Quick fix: Windows Defender Firewall sometimes blocks legitimate apps. Open Settings → Privacy & security → Windows Security → Firewall & network protection → Allow an app through firewall. Click Change settings then Allow another app. Browse to the app’s EXE. Tick both Private and Public network checkboxes.
An app you trust (game, IDE, server software) can’t connect to the network. Windows Firewall is blocking it. Default is to block unknown apps; legitimate apps need explicit allow rules. The fix is to add the app to the firewall’s allow list.
Affects: Windows 11 (and Windows 10) with Windows Defender Firewall.
Fix time: ~5 minutes.
What causes this
Windows Defender Firewall has two rule directions: Inbound rules (incoming connections to your PC; blocked by default) and Outbound rules (your PC connecting out; allowed by default). When an app tries to listen on a port, Windows prompts the first time. If you click No or the prompt doesn’t appear, the app stays blocked.
The Allow list in Firewall settings shows which apps have inbound permission per network profile (Private, Public, Domain).
Method 1: Allow app via Windows Security UI
The standard route.
- Open Settings → Privacy & security → Windows Security → Firewall & network protection.
- Click Allow an app through firewall.
- Click Change settings (requires admin elevation).
- Scroll the list to find your app.
- If app is listed but blocked: tick both Private and Public network columns. Click OK.
- If app isn’t listed: click Allow another app. Click Browse, navigate to the app’s EXE, click Open. Click Add.
- Tick Private and Public for the newly-added app.
- Click OK to apply.
- Test: launch the app, attempt to connect. Should work.

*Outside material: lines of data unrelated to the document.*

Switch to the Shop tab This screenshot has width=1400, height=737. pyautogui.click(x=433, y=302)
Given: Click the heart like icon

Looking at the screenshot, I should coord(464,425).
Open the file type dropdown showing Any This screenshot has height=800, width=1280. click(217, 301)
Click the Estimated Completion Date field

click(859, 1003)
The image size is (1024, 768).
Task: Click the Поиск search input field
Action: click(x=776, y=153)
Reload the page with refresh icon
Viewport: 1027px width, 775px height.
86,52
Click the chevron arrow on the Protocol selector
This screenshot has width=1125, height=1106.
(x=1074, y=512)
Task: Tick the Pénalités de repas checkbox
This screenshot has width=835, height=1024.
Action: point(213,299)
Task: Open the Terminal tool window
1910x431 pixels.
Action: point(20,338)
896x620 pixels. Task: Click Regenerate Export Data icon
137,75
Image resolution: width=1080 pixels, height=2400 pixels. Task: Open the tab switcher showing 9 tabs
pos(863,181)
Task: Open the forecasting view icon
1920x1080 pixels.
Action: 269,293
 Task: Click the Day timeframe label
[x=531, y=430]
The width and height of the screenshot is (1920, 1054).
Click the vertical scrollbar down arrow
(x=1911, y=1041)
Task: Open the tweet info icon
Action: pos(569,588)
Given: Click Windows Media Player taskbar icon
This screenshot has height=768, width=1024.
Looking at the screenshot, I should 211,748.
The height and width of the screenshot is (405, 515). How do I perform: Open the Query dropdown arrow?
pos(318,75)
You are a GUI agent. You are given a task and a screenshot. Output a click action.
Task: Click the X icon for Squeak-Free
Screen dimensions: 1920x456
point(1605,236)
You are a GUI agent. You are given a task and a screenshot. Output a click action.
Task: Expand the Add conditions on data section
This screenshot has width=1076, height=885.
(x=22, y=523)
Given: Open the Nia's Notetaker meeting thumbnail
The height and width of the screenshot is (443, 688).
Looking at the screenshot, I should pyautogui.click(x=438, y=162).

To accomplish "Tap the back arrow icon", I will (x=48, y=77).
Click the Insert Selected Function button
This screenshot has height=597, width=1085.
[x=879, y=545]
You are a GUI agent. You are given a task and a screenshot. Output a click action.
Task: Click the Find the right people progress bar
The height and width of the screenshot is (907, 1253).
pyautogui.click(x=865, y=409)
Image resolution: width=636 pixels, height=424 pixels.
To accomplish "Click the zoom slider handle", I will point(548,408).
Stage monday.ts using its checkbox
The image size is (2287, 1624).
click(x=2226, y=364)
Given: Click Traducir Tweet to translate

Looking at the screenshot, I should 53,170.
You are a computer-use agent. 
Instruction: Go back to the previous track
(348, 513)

This is the canonical fix.
Method 2: Create inbound rules in advanced firewall
For port-specific or service-specific rules.
- Open Windows Defender Firewall with Advanced Security (
wf.msc). - Click Inbound Rules. Click New Rule.
- Pick rule type:
- Program — allow specific EXE.
- Port — allow specific TCP/UDP port (e.g., 80 for HTTP, 22 for SSH).
- Predefined — allow a Windows service (e.g., File and Printer Sharing).
- Custom — any combination.
- For Program: browse to EXE. Choose Allow the connection. Pick profiles (Domain, Private, Public). Name the rule.
- For Port: enter TCP/UDP and port number. Same as above.
- Click Finish. Rule is active.
- To edit: right-click rule → Properties. Adjust as needed.
- To disable temporarily: right-click rule → Disable Rule.
This is the right path for power users with specific port requirements.
Method 3: Allow app via PowerShell for scripted setup
For automated deployment.
- Open Terminal (Admin).
- Allow an app:
New-NetFirewallRule -DisplayName "My App" -Direction Inbound -Program "C:\Path\to\myapp.exe" -Action Allow -Profile Private,Public - Allow a port:
New-NetFirewallRule -DisplayName "My App Port 8080" -Direction Inbound -Protocol TCP -LocalPort 8080 -Action Allow -Profile Private - List existing rules:
Get-NetFirewallRule | Where-Object Enabled -eq True | Format-Table DisplayName, Direction, Action - Remove a rule:
Remove-NetFirewallRule -DisplayName "My App" - For corporate deployment: save commands as PowerShell script, deploy via Intune or scheduled task.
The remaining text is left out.